As perguntas e as respostas tinham uma finalidade que só apareceria mais adiante. O que se buscava eram as respostas para o grande mistério que ainda perdura. Hoje o mistério é conhecido como as perguntas básicas ou questões transcendentais.
Antigüidade: Os Grandes Pensadores
Provavelmente a literatura mais antiga que existe sobre a origem da Terra e do Universo, é a constante na Bíblia Sagrada, no livro do Gênesis, cuja autoria é atribuída a Moisés (fl.c. 1400-1300 AC)6. O Velho Testamento, também chamado de Bíblia Hebraica, que tomou 1,1 milênio para ser escrito (1200 e 100 AC), é um nome novo criado por Melito de Sardis 43 no ano 170 DC, para distinguí-lo do Novo Testamento, uma parte da Bíblia apenas cristã. Os cinco primeiros livros do Velho Testamento constituem o Torah ou Pentateuco, e é no primeiro deles que surgem as teorias sobre o aparecimento da Terra, do Sol, da Lua, das estrelas, dos animais e dos vegetais6. A criação especial do homem e da mulher e a crença geral de que aquilo tudo fora ditado a Moisés por Deus, que teria aparecido a ele por trás de um arbusto em fogo (mas não consumido pelo fogo!), quando apascentava suas ovelhas. Segundo Moisés a luz foi feita no primeiro dia sem origem definida, e só no quarto dia o Sol e Lua foram criados, um para iluminar o dia e outro para iluminar a noite, fato contraditório, pois o Sol é o principal astro do sistema e quem fornece a luz que ilumina a Terra e a Lua de dia e de noite.

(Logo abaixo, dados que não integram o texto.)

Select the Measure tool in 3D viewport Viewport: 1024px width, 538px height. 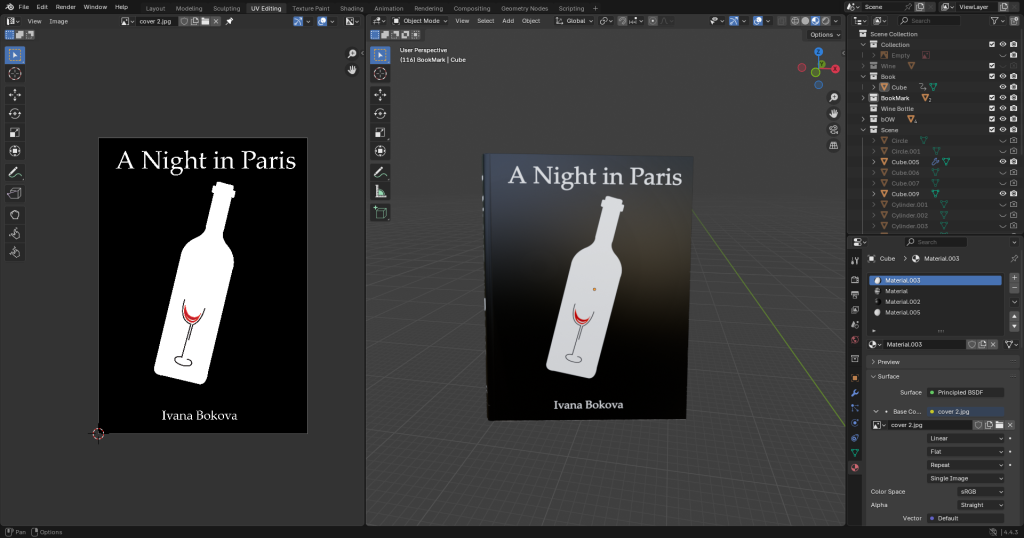380,191
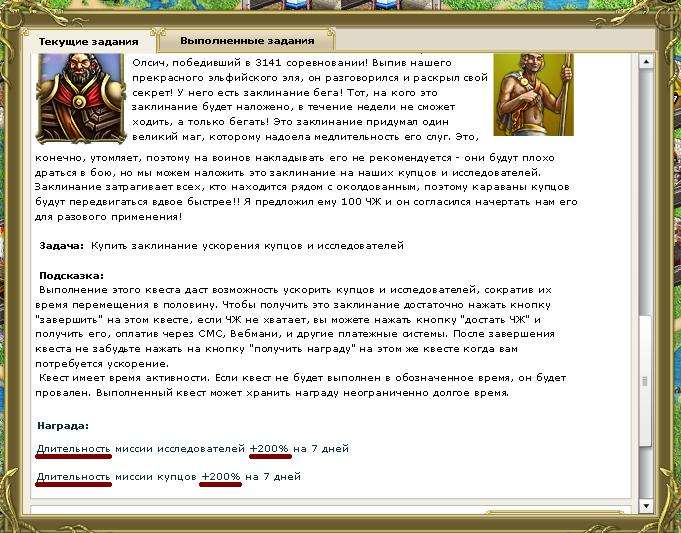Click the next quest panel below rewards
This screenshot has height=533, width=681.
coord(330,518)
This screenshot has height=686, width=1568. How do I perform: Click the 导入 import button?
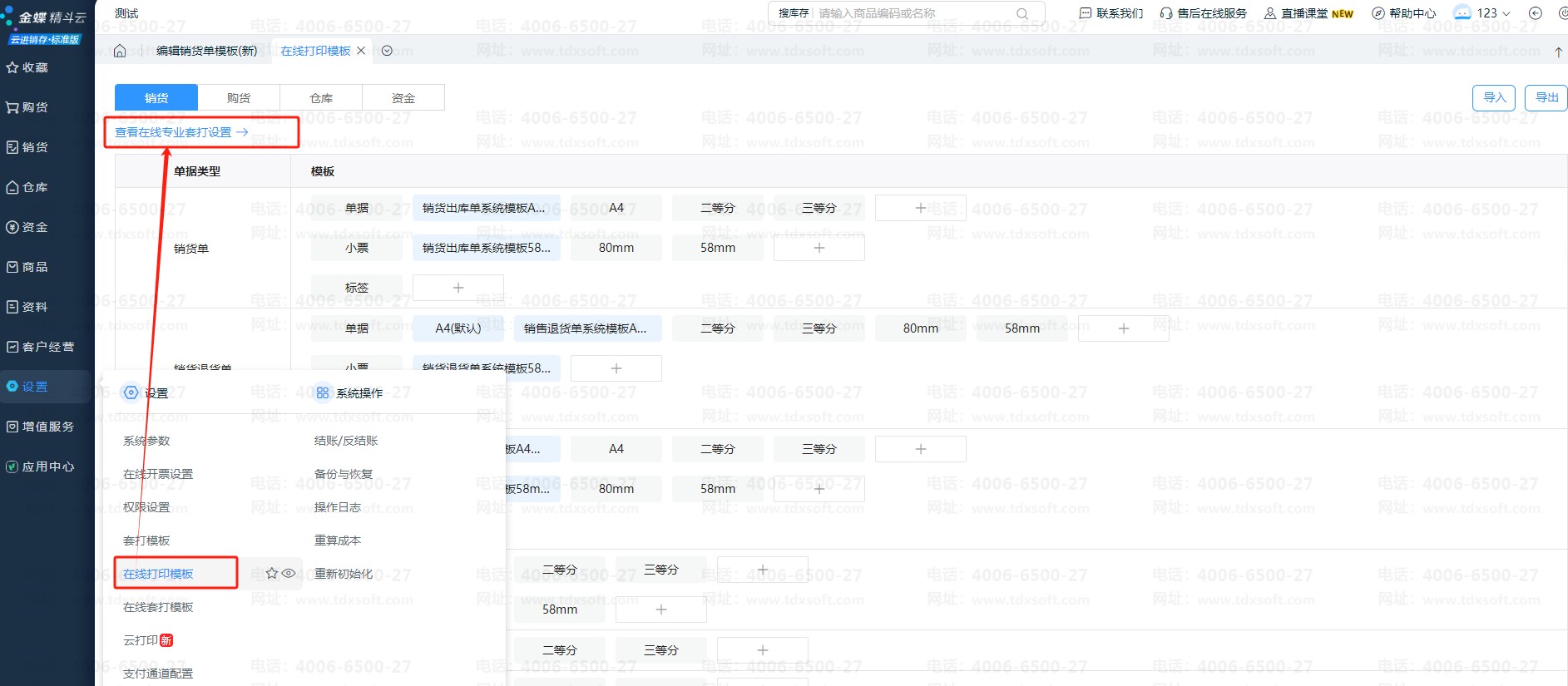coord(1493,98)
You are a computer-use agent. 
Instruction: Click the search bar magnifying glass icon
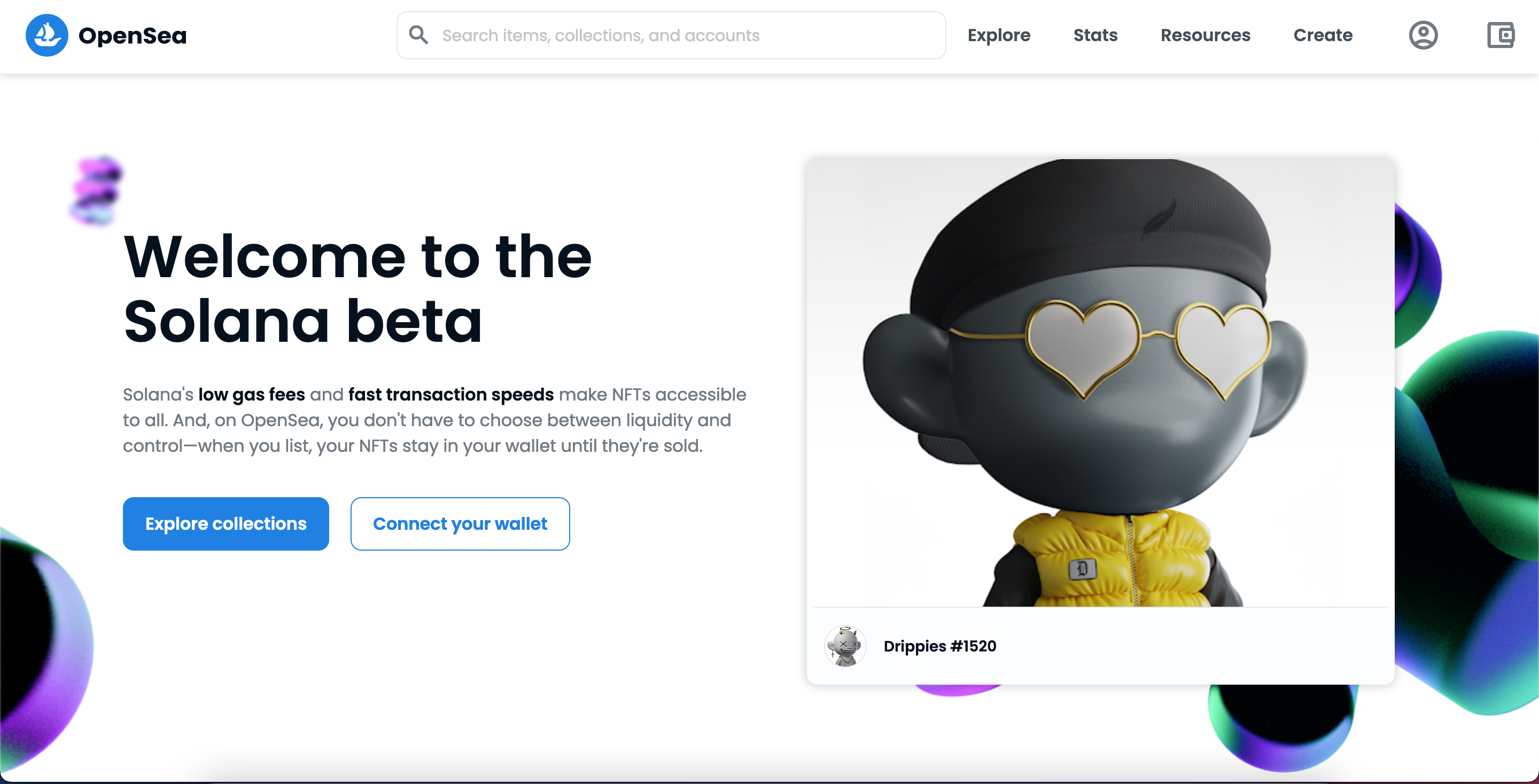[419, 35]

No sexto dia Deus fez o homem, "...do pó da terra e soprou-lhe nas narinas o fôlego da vida."6, método usado para formação de todos os outros animais, menos a mulher. A mulher foi diferente: Adão foi anestesiado por um sono profundo, foi-lhe tirada uma das costelas, da qual, Deus fez surgir a mulher, operação que conferiu à ela o lugar de secundária importância que ocupa até hoje, tendendo a se libertar de tal maldição desde o final do século passado. Neste primeiro caso, a mulher foi parida pelo homem. Daí em diante, os homens seriam paridos pelas mulheres. Ambos, Adão e Eva não deveriam ter tido o umbigo uma estrutura orgânica derivada da vida intrauterina. Todos os seus descendentes têm. Esta declaração não tem o objetivo irônico que pode parecer à primeira vista. A finalidade é mostrar que, a artificialidade da explicação de determinado problema complica a explicação de todos os problemas correlatos seguintes, dificuldade que deve ser evitada no estudo da Geologia.
As situações criadas por Moisés para dizer como as coisas foram feitas e como foram criadas as leis gerais que deviam reger a vida dos homens, são ingênuas, contraditórias e sem qualquer arte, mas desempenharam e desempenham uma das mais fortes influências no cotidiano de grande parte da ciência, dos cientistas e da humanidade.
De fato essas lendas não existiram somente entre gregos e judeus, mas apareceram em todas as partes do mundo onde surgia alguém pensando que podia explicar o aparecimento do mundo e das coisas. Eram mitos existentes na África, nas ilhas japonesas, Austrália e Américas 76. Os deuses tinham de ser inteligentes e poderosos; existiam sós e antes de todo mundo; a criação deveria ser deliberada, consciente e ordenada; foi um ato de liberdade e planejamento e eles habitariam em lugar especial hoje conhecido como céu. A criação e o deus criador tinham sempre essas características, variando em função da geografia onde nascia a lenda. Não nos ocuparemos disso, vendo apenas a vôo de pássaro os principais filósofos que se preocuparam mais diretamente com a Geologia, e como tal fenômeno cultural continua a ser cultivado até hoje.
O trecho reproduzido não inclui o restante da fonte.